[Genetics of epilepsy].

Epilepsy is a common neurological disease and encompasses a variety of disorders with paroxysms. Although there is a genetic component in the pathogenesis of epilepsy, the molecular mechanisms of this syndrome remain poorly understood. The identification of genes responsible for human epilepsy was first documented in progressive myoclonic epilepsy (EPM) because of their clear inheritance and phenotypic presentation. EPM is characterized by frequent myoclonic jerks and cumulative neurological deterioration and includes MERRF, a mitochondrial disease and DRPLA, a triplet disorder.
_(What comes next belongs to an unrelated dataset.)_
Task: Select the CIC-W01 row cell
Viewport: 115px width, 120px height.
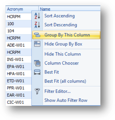Action: (19, 102)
The genes responsible for EPM seem to participate in the maintenance of cell viability. Genetic defects have been recently identified also for some familial epilepsy in which the phenotypes are similar to common idiopathic epilepsies. Defects of neuronal nicotinic acetylcholine receptor, a ligand-gated ion channel, caused nocturnal frontal lobe epilepsy. Mutations of two K(+)-channel genes were identified in benign familial neonatal convulsions. Mutations in the voltage-gated Na(+)-channel alpha 1, 2 and beta 1 and the GABAA receptor gamma 2 subunit genes were found as a cause of dominant epilepsy with febrile seizures plus, a clinical subset of febrile seizures. Abnormalities of Na(+)-channel alpha 1 subunit were also associated with severe myoclonic epilepsy in infancy. Other genes encoding ion channels expressed in the brain were also found to be associated with other familial epilepsy. This line of evidence suggests the involvement of channels expressed in the brain in the pathogenesis of certain idiopathic epilepsy, albeit there are a few exceptions that abnormalities of non-channel molecules have been found to be associated with idiopathic epilepsy.